Autant, au-delà de l’expérimentation première, je n’avais pas accroché à la Tentative d’épuisement d’un lieu commun de Georges Perec, autant, cette fois, j’ai accroché à cet épuisement d’un lieu public, le centre commercial des 3 Fontaines de Cergy-Pontoise, qu’Annie Ernaux ausculte pendant plusieurs mois pendant ses pauses d’écriture. Car il y a dans son écriture, une description ethnographique, une vraie dimension sociale, de curiosité sociale, quelque chose qui dépasse le simple journalisme. Une observation, une scène qui ouvre aussitôt sur une réflexion, une allusion, une simple extension du particulier vers le général.
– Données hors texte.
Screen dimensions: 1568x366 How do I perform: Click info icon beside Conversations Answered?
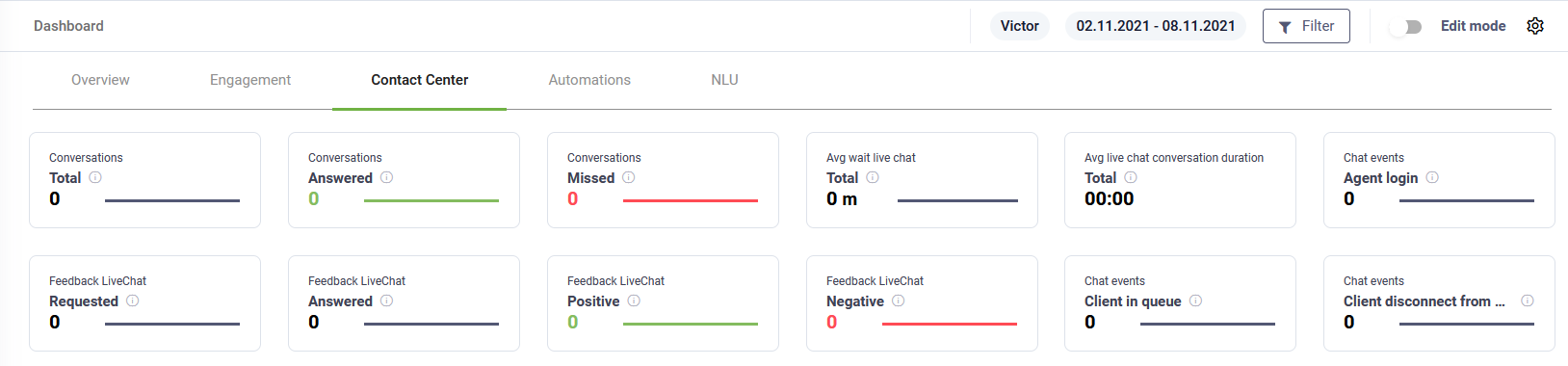[x=386, y=177]
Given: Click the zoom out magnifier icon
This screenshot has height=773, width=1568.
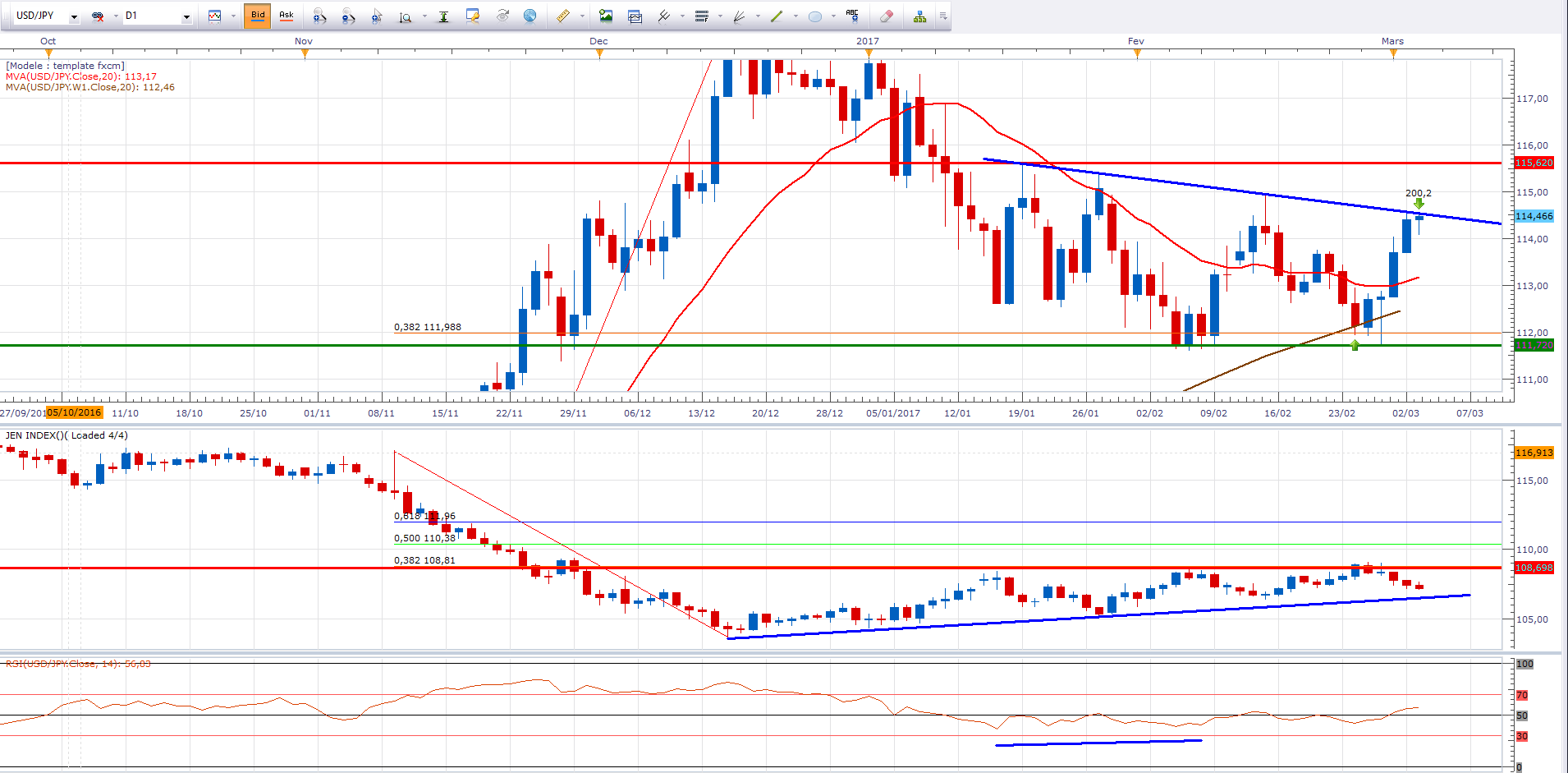Looking at the screenshot, I should tap(348, 16).
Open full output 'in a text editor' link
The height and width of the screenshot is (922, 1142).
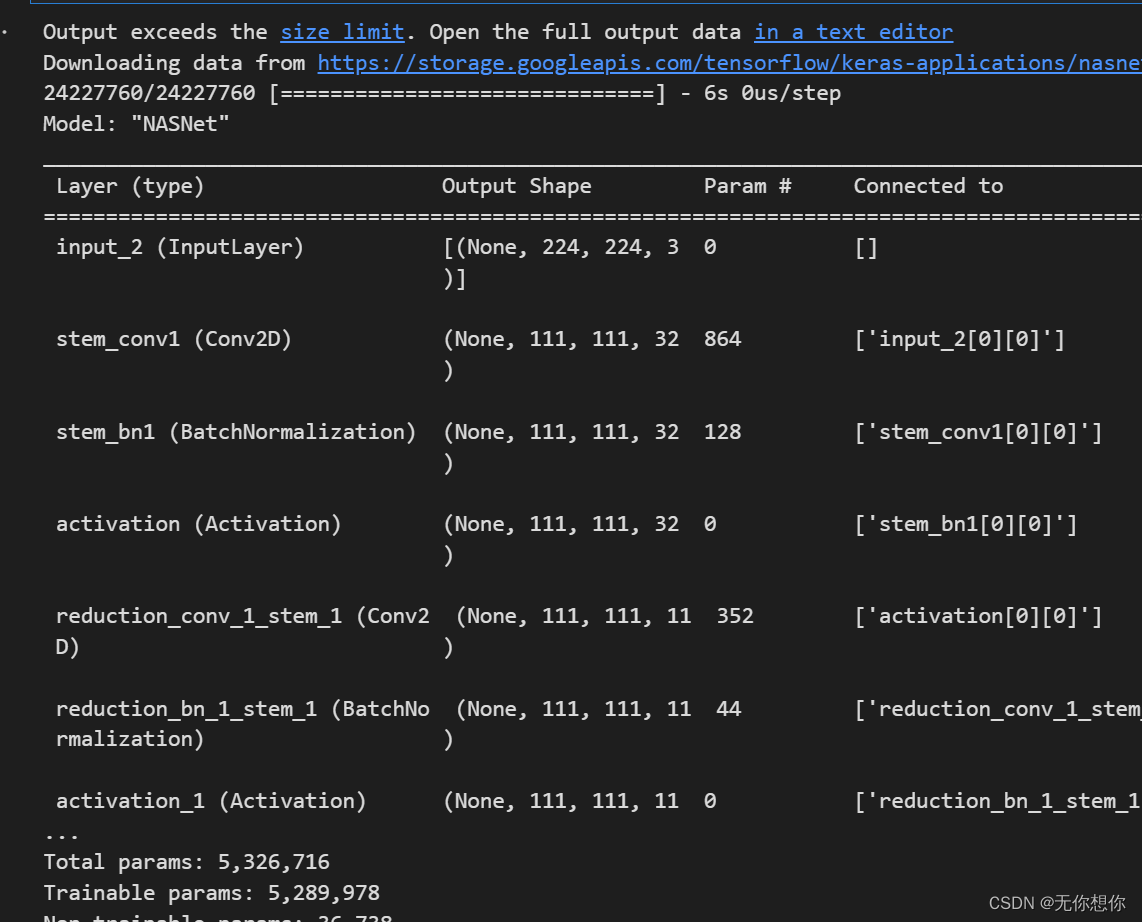pos(853,32)
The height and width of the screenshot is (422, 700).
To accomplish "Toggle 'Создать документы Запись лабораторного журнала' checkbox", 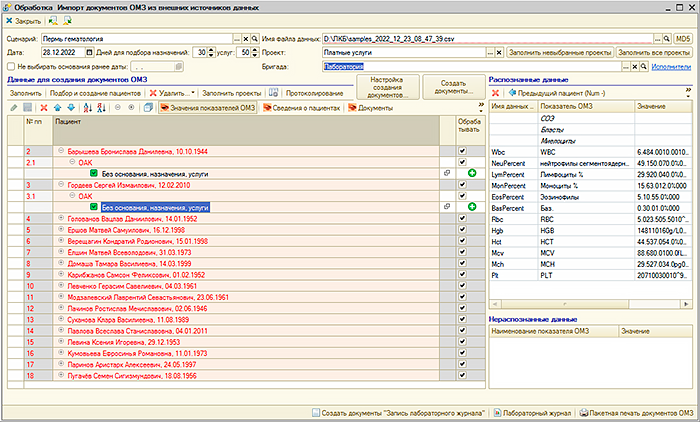I will pos(316,412).
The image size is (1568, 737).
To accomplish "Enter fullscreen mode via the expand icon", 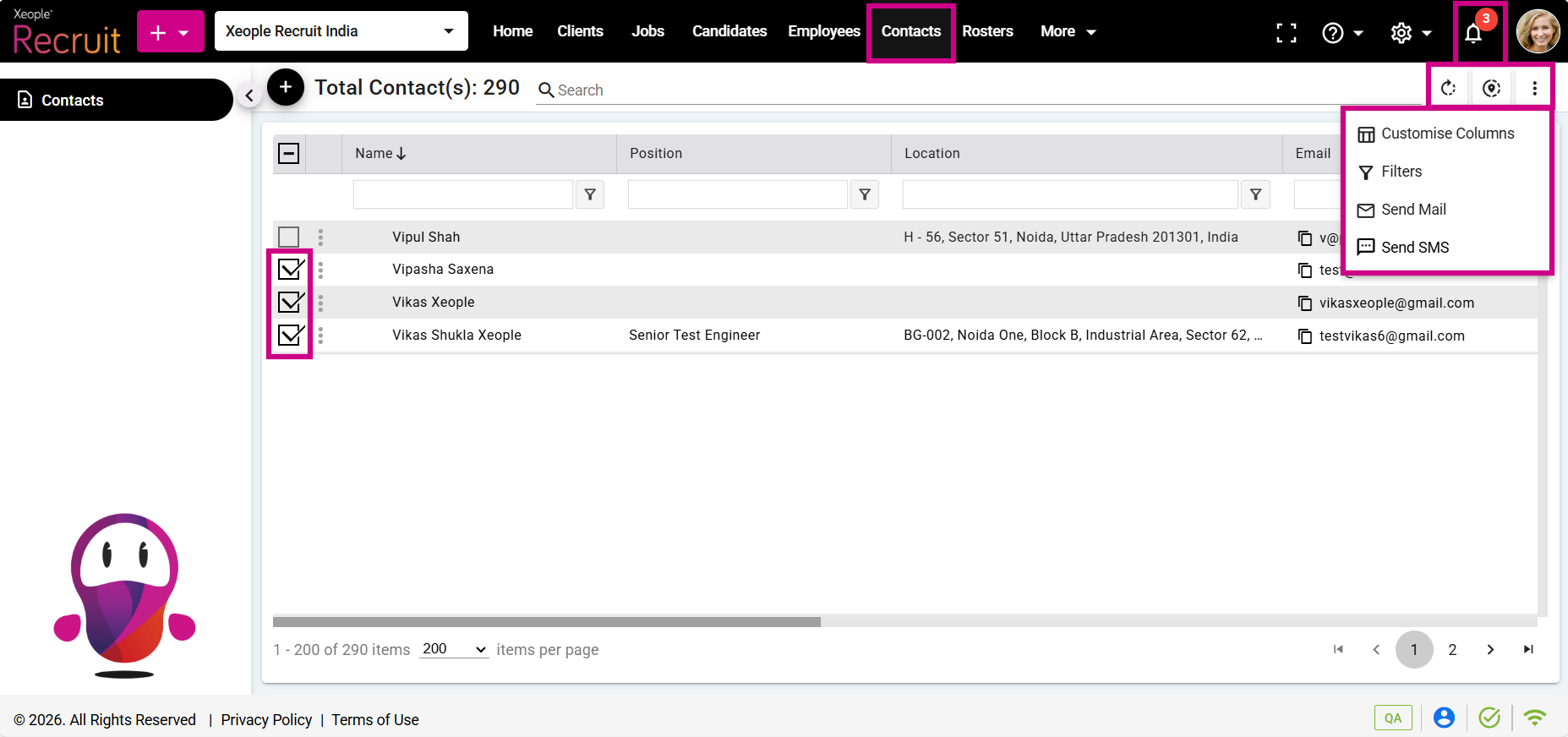I will (1286, 33).
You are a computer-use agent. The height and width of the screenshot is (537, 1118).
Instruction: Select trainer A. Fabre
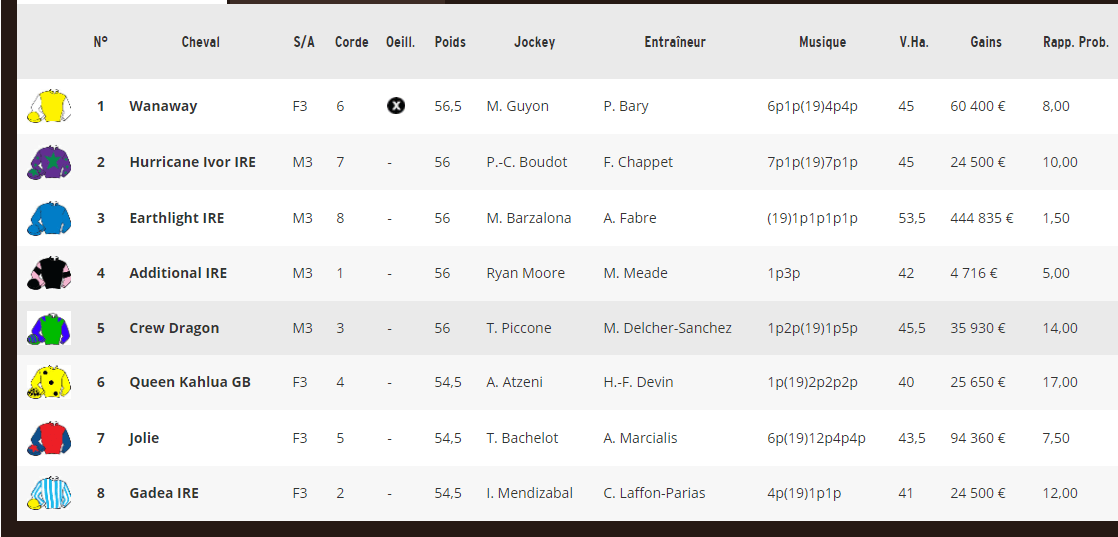tap(630, 218)
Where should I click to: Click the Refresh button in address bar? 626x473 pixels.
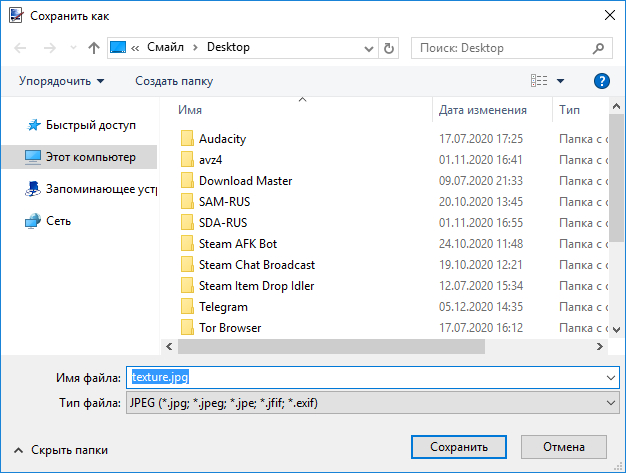(x=389, y=47)
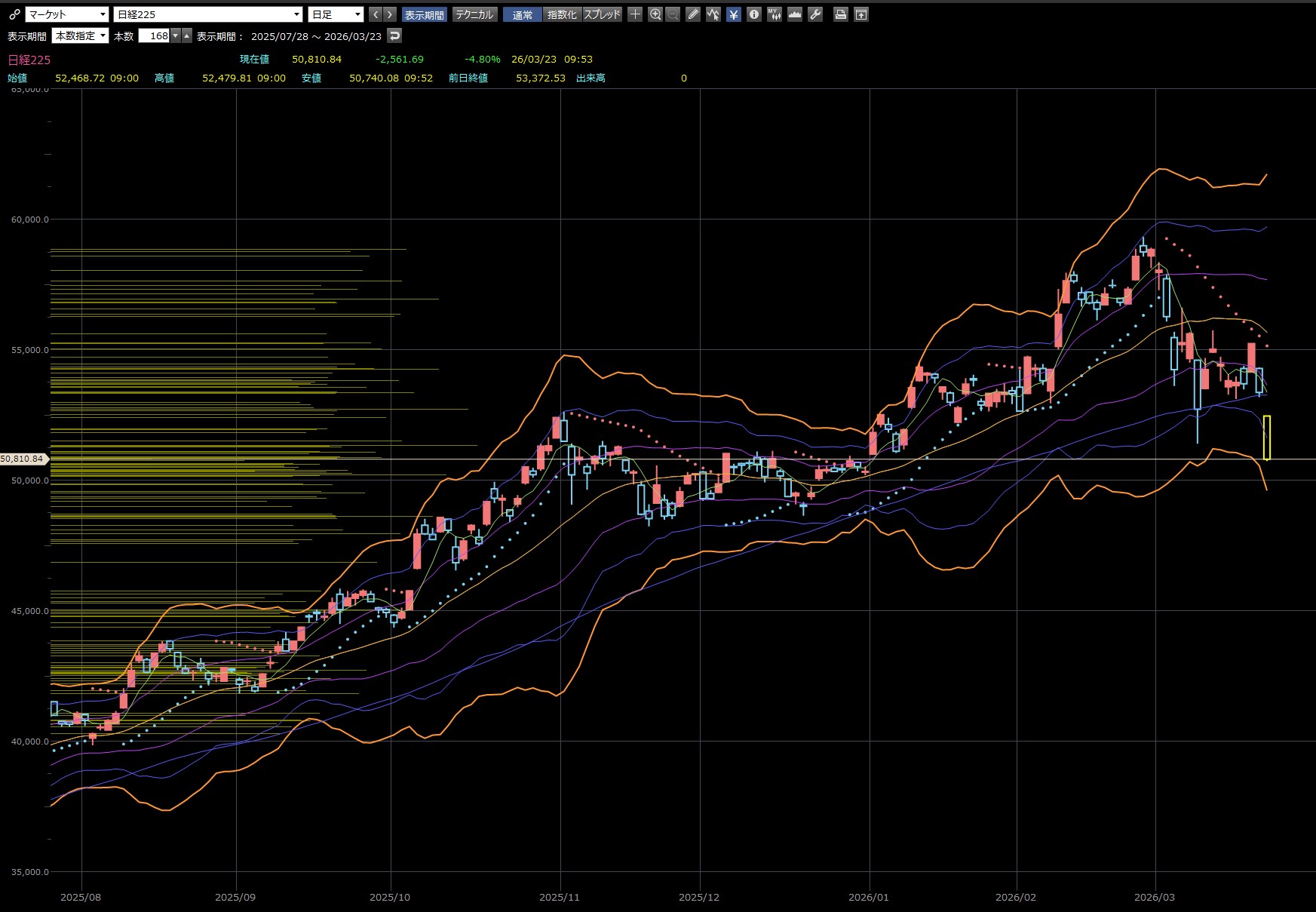Image resolution: width=1316 pixels, height=912 pixels.
Task: Activate the crosshair cursor tool
Action: coord(635,14)
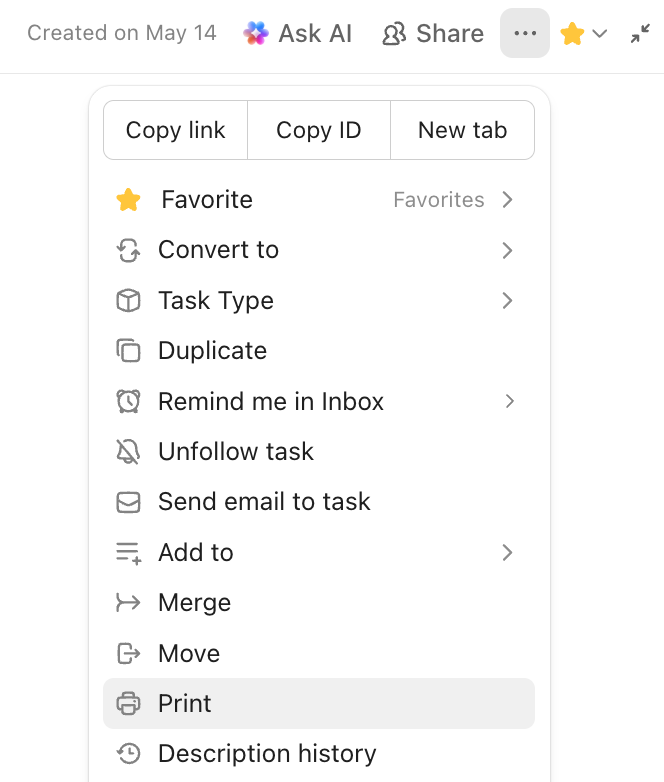Open Description history menu entry
Image resolution: width=664 pixels, height=782 pixels.
point(267,754)
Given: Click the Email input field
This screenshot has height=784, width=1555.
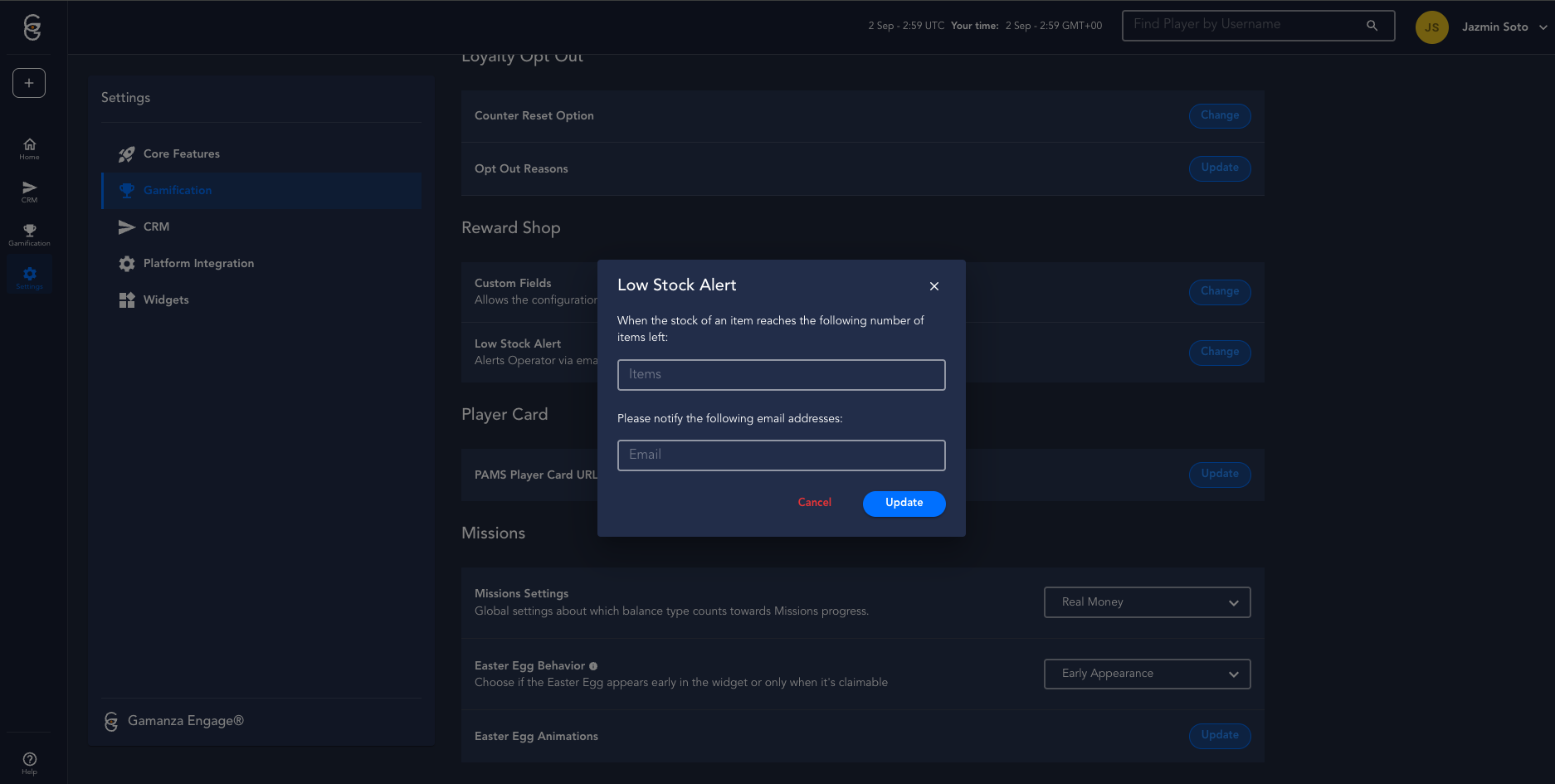Looking at the screenshot, I should click(781, 455).
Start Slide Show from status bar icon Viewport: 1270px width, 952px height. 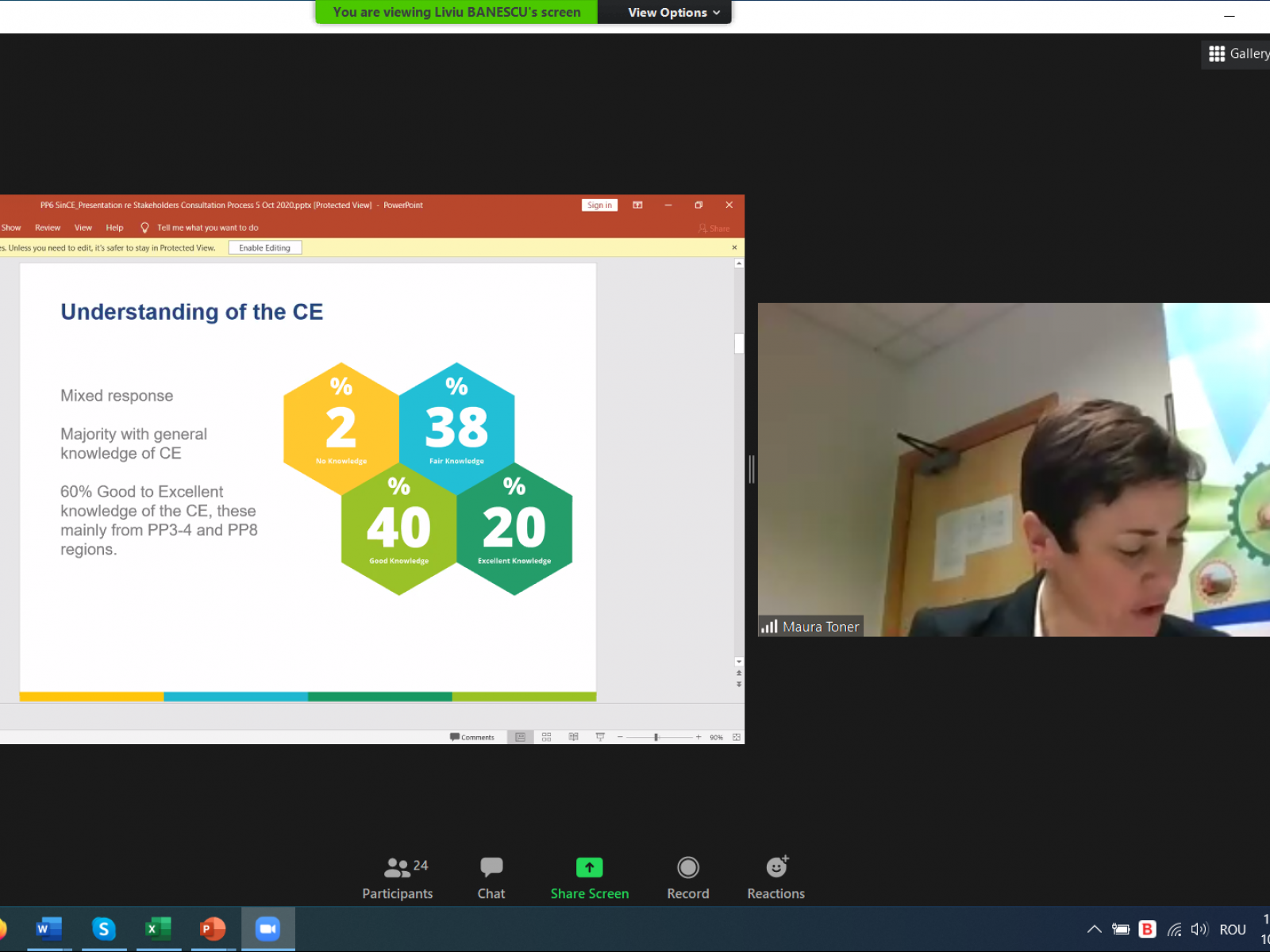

Tout cela, je l’ai vu aussi maintes fois, je l’ai pensé aussi, mais je l’ai aussitôt oublié, comme nous tous. Mais Annie Ernaux, comme l’aurait fait un photographe social, a pris date, a figé l’instant, l’a inscrit dans l’histoire, notre histoire, grâce à la littérature.
« J‘ai arrêté mon journal. Comme chaque fois que je cesse de consigner le présent, j’ai l’impression de me retirer du mouvement du monde, de renoncer non seulement à dire mon époque mais à la voir. Parce que voir pour écrire, c’est voir autrement. C’est distinguer des objets, des individus, des mécanismes et leur conférer valeur d’existence » (page 71)
Pour écrire sur tout et pour accompagner souvent une photographe, je suis vraiment en ligne avec cela.